Indigenous spiritual practices

Chris Brooks and his ceremonial drum with The Seven Sacred Teachings painted on it. (Terry Kelly)

In order for Brooks to become a spiritual counsellor, he had to prove himself.

"To earn these things, to be a pipe carrier, to be a sweat lodge keeper, you have to go out into the bush to find yourself spiritually," he said.

That means spending four days out on the land, fasting all the while, without taking any food or water. The practice is based on the symbol of the medicine wheel, which is divided into four quadrants to represent the spiritual, physical, mental and the emotional.

"When you're out fasting, you're weakening yourself, depriving yourself mentally, physically and emotionally to gain spiritually," he said.

Brooks did these fasts about once a year, he said, each time with a different goal. The first time, he was praying for a person close to him. The second, he was preparing to be a pipe carrier.

Ceremonial pipes are used for healing and prayer, and are smoked by the pipe carrier on others' behalf, Brooks said.

"A pipe is medicine that we use. It represents life. The stem represents male, and the bowl of the pipe represents female," he said.

"If maybe somebody in your family was ill, you would come to me and ask me if I could smoke my pipe for your family member, and I would do that for you. While I'm smoking it, I would give thanks and pray for you, and your family member."

During another fast, Brooks was preparing to be a sweat lodge keeper. A sweat lodge is a low, dome-shaped structure heated by hot stones, used in traditional cleansing ceremonies. The shape of the structure is meant to evoke the belly of a pregnant woman, Brooks said.

When you enter the sweat lodge, "You sort of get to go back in time, to our beginning as human beings.
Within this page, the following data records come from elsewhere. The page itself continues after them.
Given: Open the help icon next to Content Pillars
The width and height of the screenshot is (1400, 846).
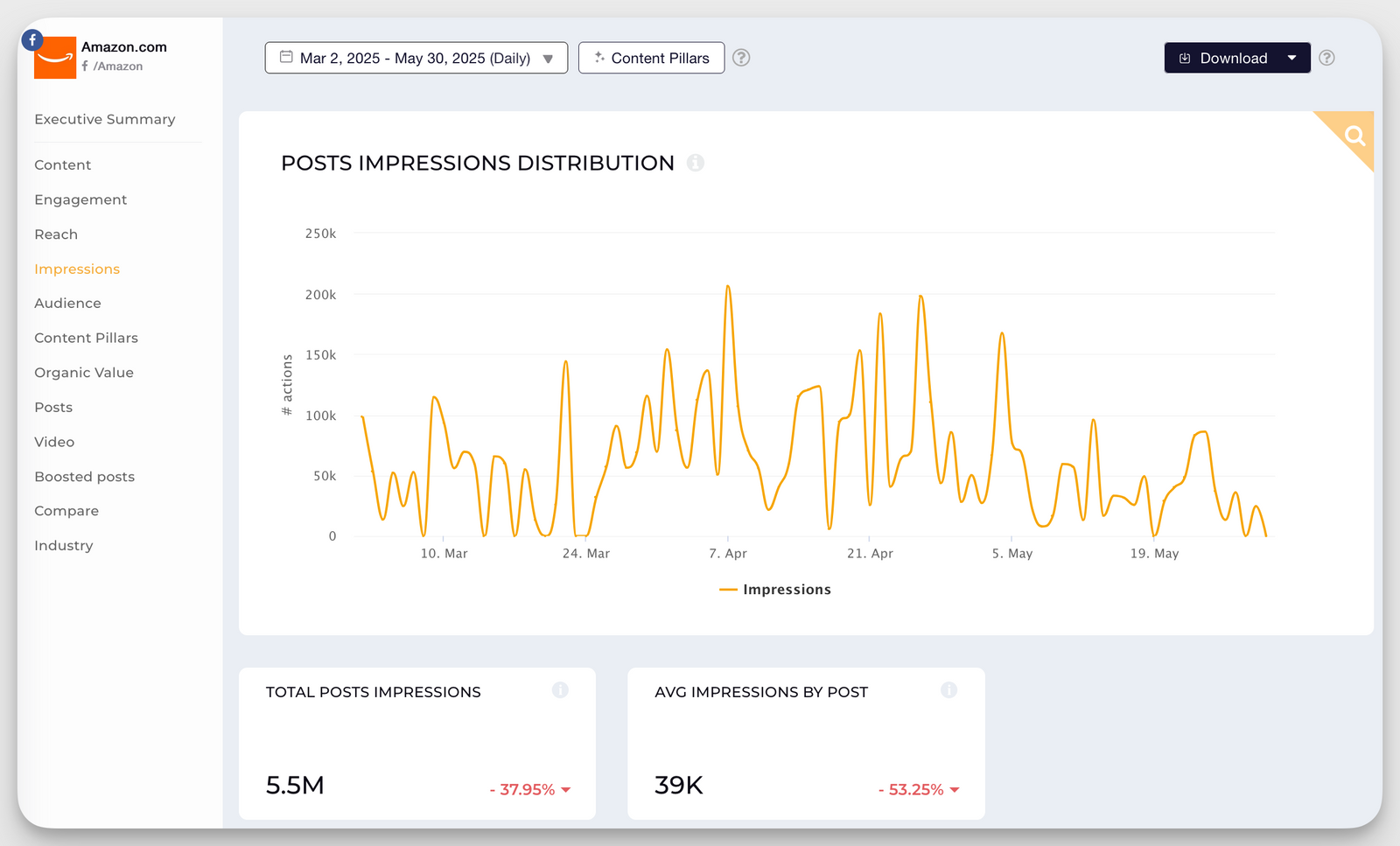Looking at the screenshot, I should (740, 58).
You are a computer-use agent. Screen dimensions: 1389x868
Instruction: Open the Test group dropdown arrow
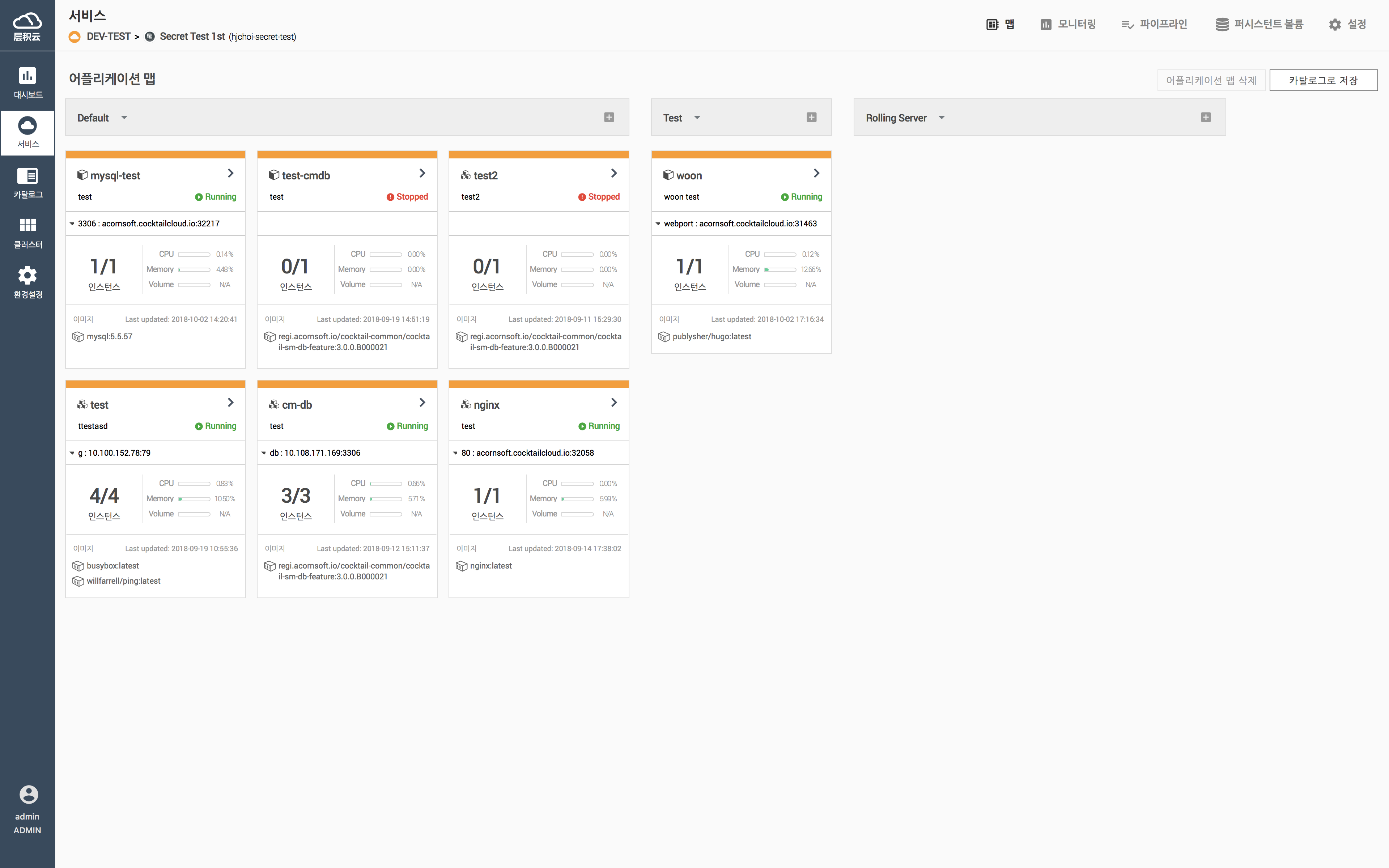697,118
And we get to go back into the womb of our mother," Brooks said.

A fire is lit outside the sweat lodge and used to heat the stones. They are brought in seven at a time, which Brooks said represents the seven grandfather teachings of humility, wisdom, love, courage, respect, honesty and truth. As water is poured on the hot stones, the dark lodge fills with steam.

"You're going back into the womb of your mother to reconnect with yourself, and reconnect with mother earth as well," Brooks said. "It represents a new beginning."

Traditional ceremonies like these can offer a deep sense of meaning to indigenous inmates struggling with their identity, Brooks said.

"I think connections with people is a big thing. Learning about our history, learning about our culture, learning about our ceremonies and what they can bring," he said. "Colonization destroyed a lot of our ceremonies. The Indian Act, for example, outlawed them—if you got caught doing it you could go to jail." 

"I tell people, Aboriginal spirituality is not a religion," he said. "It's just how you live your life with harmony and balance with creation."